2025-01-11

Project Overview

This presentation serves as as an accompaniment to the Capstone Project of the Johns Hopkins Data Science Specialization. This is the pitch for the application that I created using the shiny package in R. This presentation will:

  1. Provide some background about the problem I’m trying to solve.
  2. Describe my approach.
  3. Talk about my N-Gram Text Predictor app and how to use it.
  4. Highlight its features and discuss future improvements.

Approach

My approach was based on Katz’s Backoff model and the use of Frequency tables of N-grams to generate a prediction model.

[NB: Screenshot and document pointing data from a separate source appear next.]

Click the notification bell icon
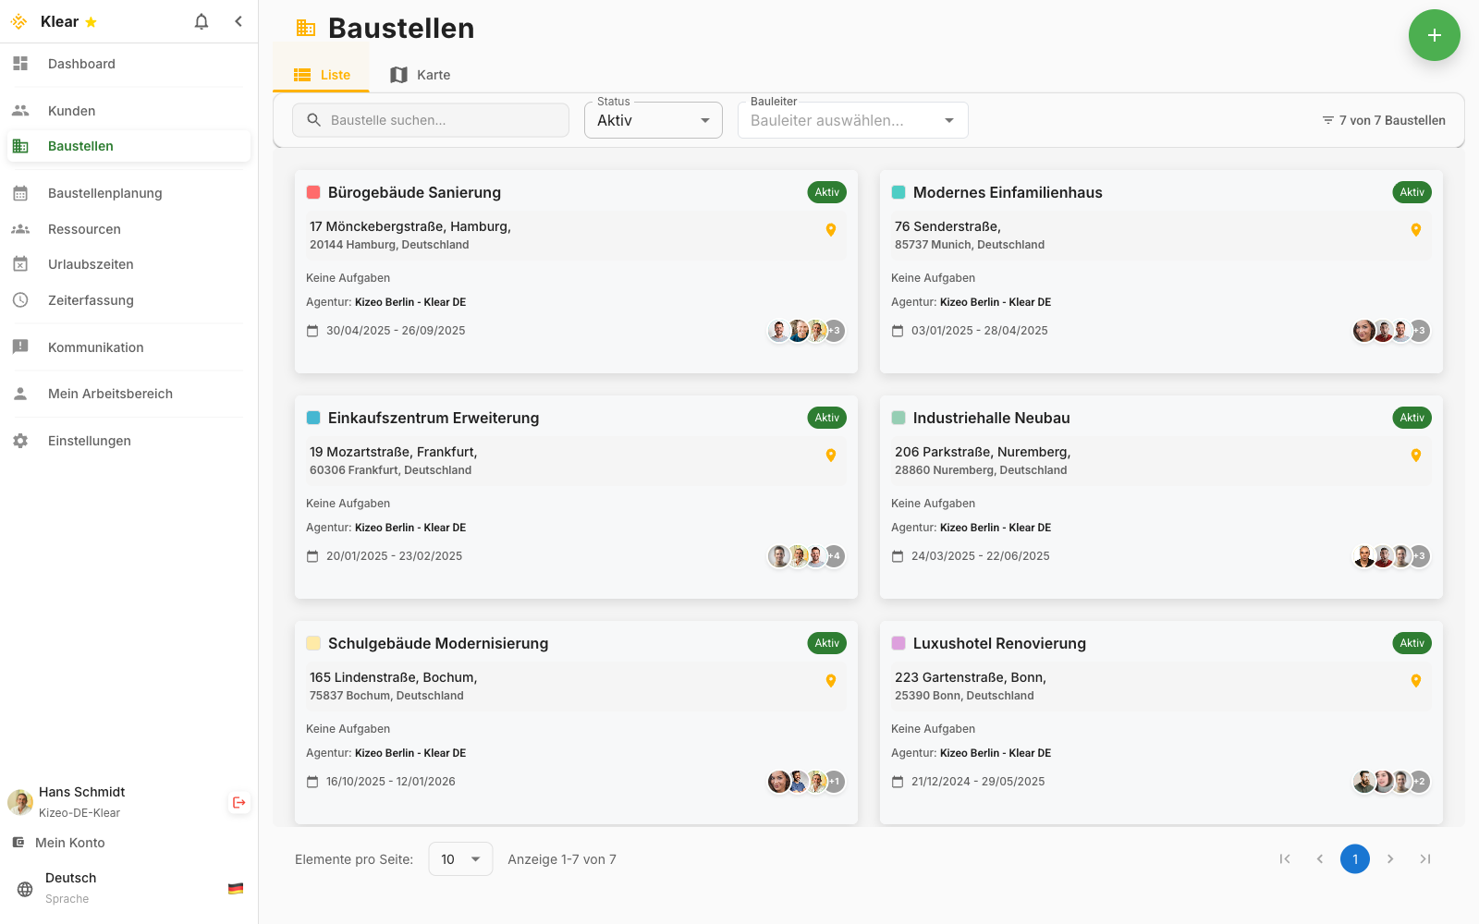(201, 20)
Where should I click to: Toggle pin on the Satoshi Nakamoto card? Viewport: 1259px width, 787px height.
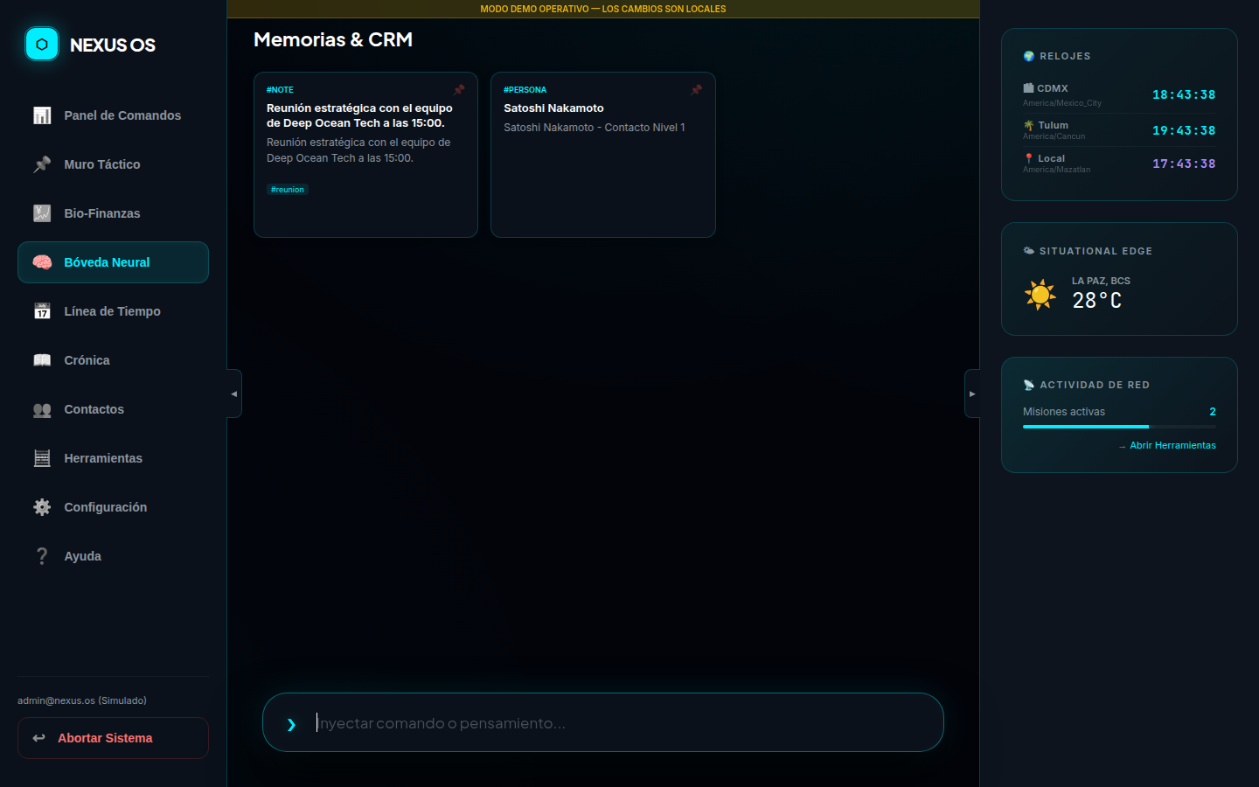tap(697, 90)
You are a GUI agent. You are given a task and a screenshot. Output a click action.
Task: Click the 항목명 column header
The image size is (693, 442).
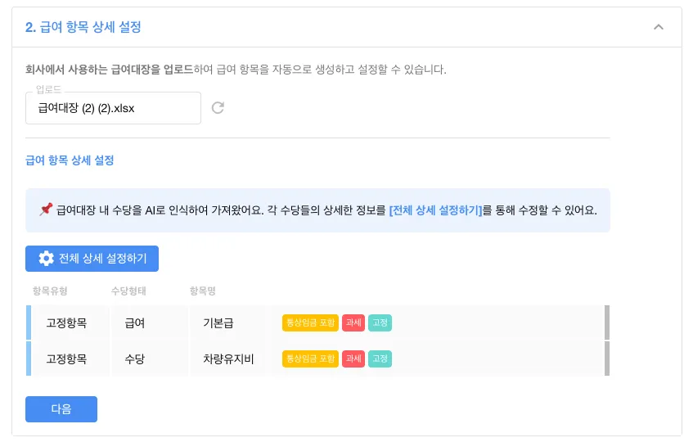pos(202,291)
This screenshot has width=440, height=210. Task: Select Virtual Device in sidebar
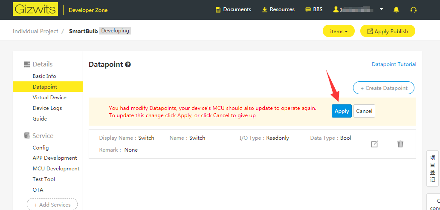click(x=49, y=98)
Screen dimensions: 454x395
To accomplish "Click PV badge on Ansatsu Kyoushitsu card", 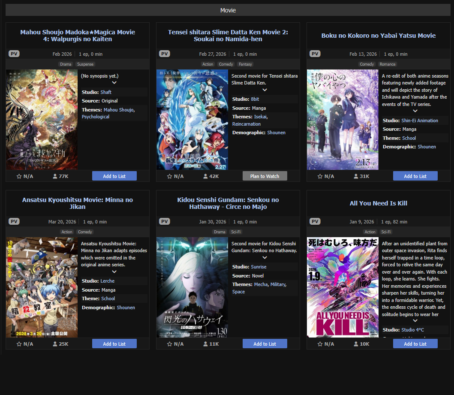I will (x=14, y=222).
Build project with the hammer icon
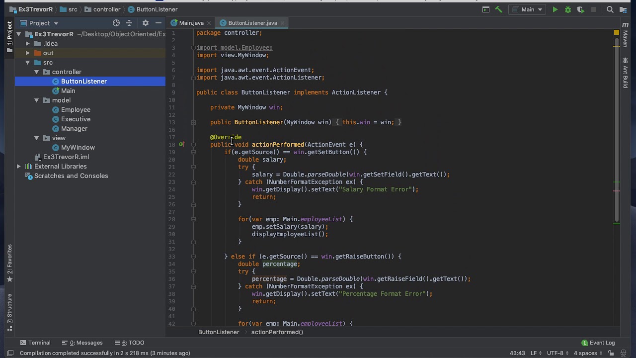The image size is (636, 358). (x=499, y=9)
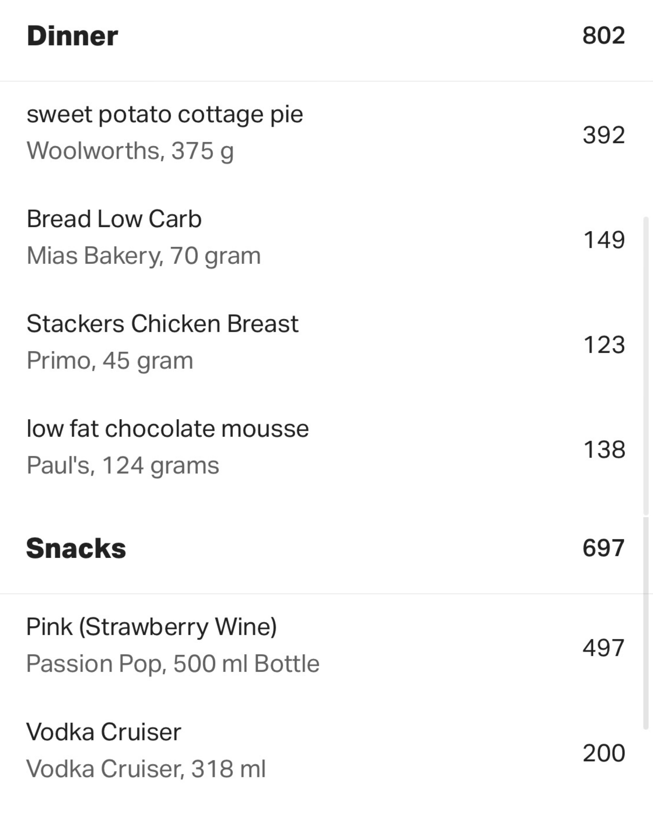Click the Mias Bakery, 70 gram subtitle
This screenshot has height=815, width=653.
pos(144,256)
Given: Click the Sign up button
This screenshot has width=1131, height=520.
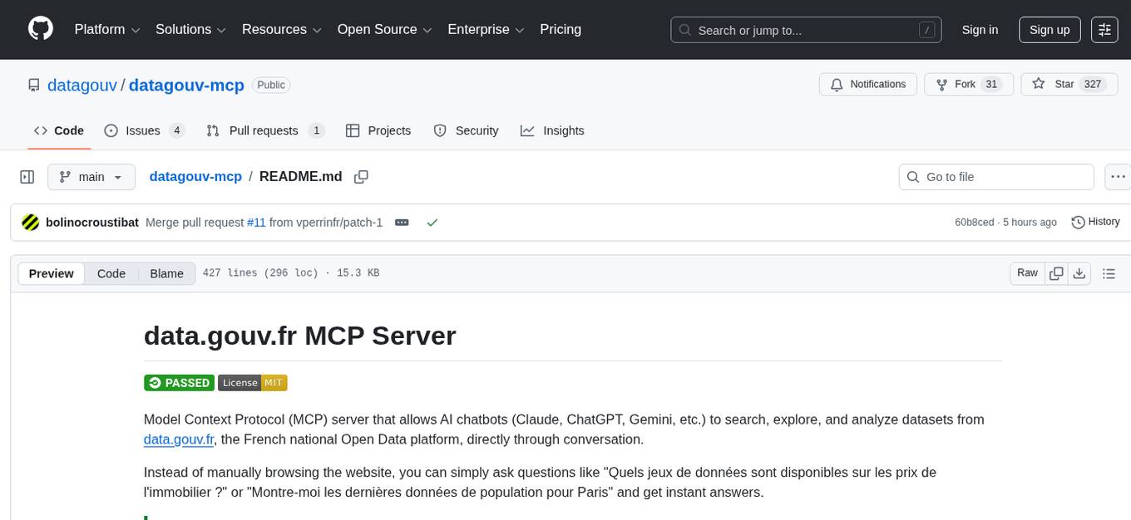Looking at the screenshot, I should [1049, 29].
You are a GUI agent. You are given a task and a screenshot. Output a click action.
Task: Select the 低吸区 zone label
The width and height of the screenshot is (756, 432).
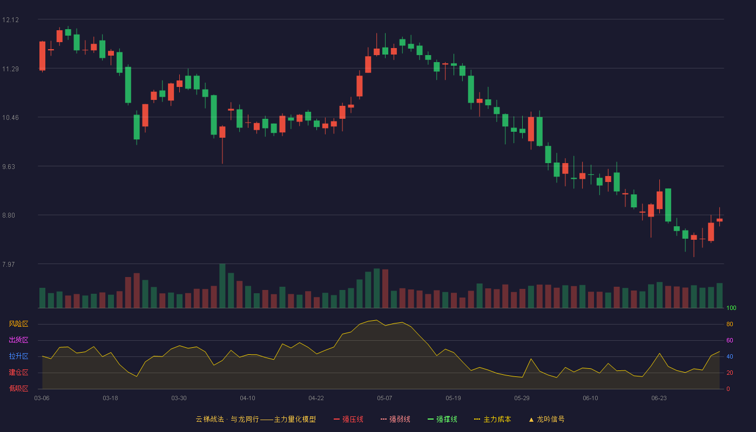click(x=18, y=388)
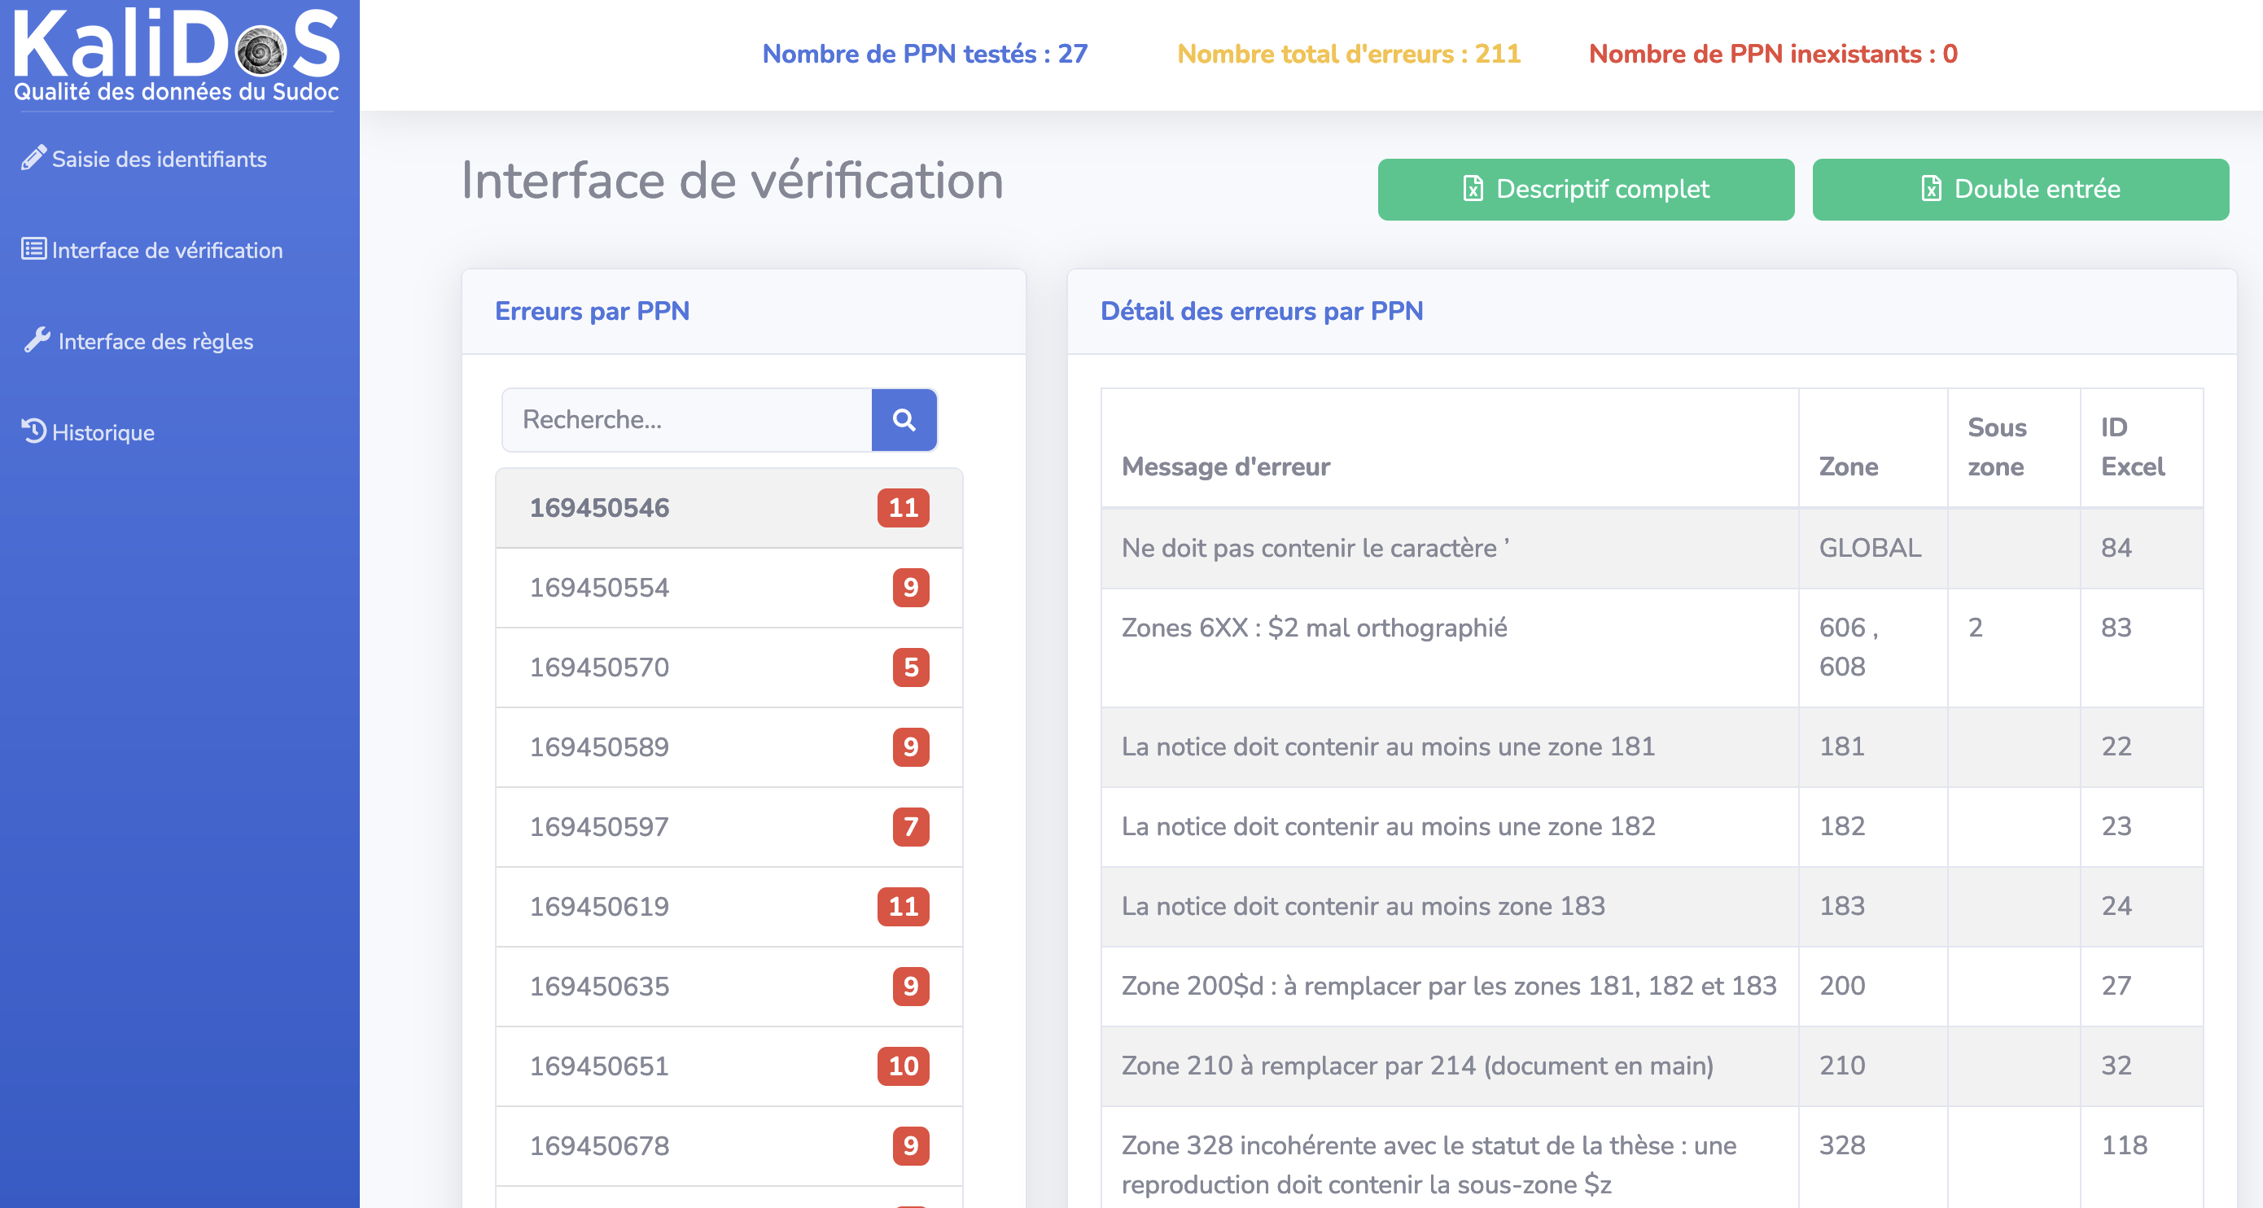The height and width of the screenshot is (1208, 2263).
Task: Click the clock-arrow Historique icon
Action: (33, 431)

High-level process steps were:

  • Download the files
  • Clean and preprocess the text to remove punctuation, unnecessary words (called stopwords), various non-ASCII text like emojis, and convert the text to lowercase.
  • Generate N-grams (singular, pairs and triplets of word groupings) from my corpus.
  • The N-grams were then arranged by frequency from highest to lowest.
  • The model would compare user-supplied text to its own N-gram frequency tables and predict the next likely three words.

Using the N-Gram Text Predictor

The app is very simple to use. The user simply:

  1. Types a phrase or sentence into the input box provided, and

  2. Clicks the ‘Predict next words’ button

The app will predict the Top 3 likely next words.

Highlights and Future Plans

  • The app is very easy to use. The code provided relies on n-gram frequency tables of bi-grams due to ShinyApps’ 100MB limit.
  • There are 1 million bi-grams which makes for a good library of terms. (Increasing the number of terms will improve accuracy.)
  • The code is can be scaled to include other size N-grams such as uni-grams, bi-grams or higher order N-grams.
  • Trade offs with the order of N-grams put speed against accuracy. (This version settled on using bi-grams.)
  • Future iterations will employ more sophisticated means of reading the frequency tables to increase speed.
  • Another feature to consider in the future is the use of AI/Machine learning algorithms that will enable the app to learn new word patterns based on the user input.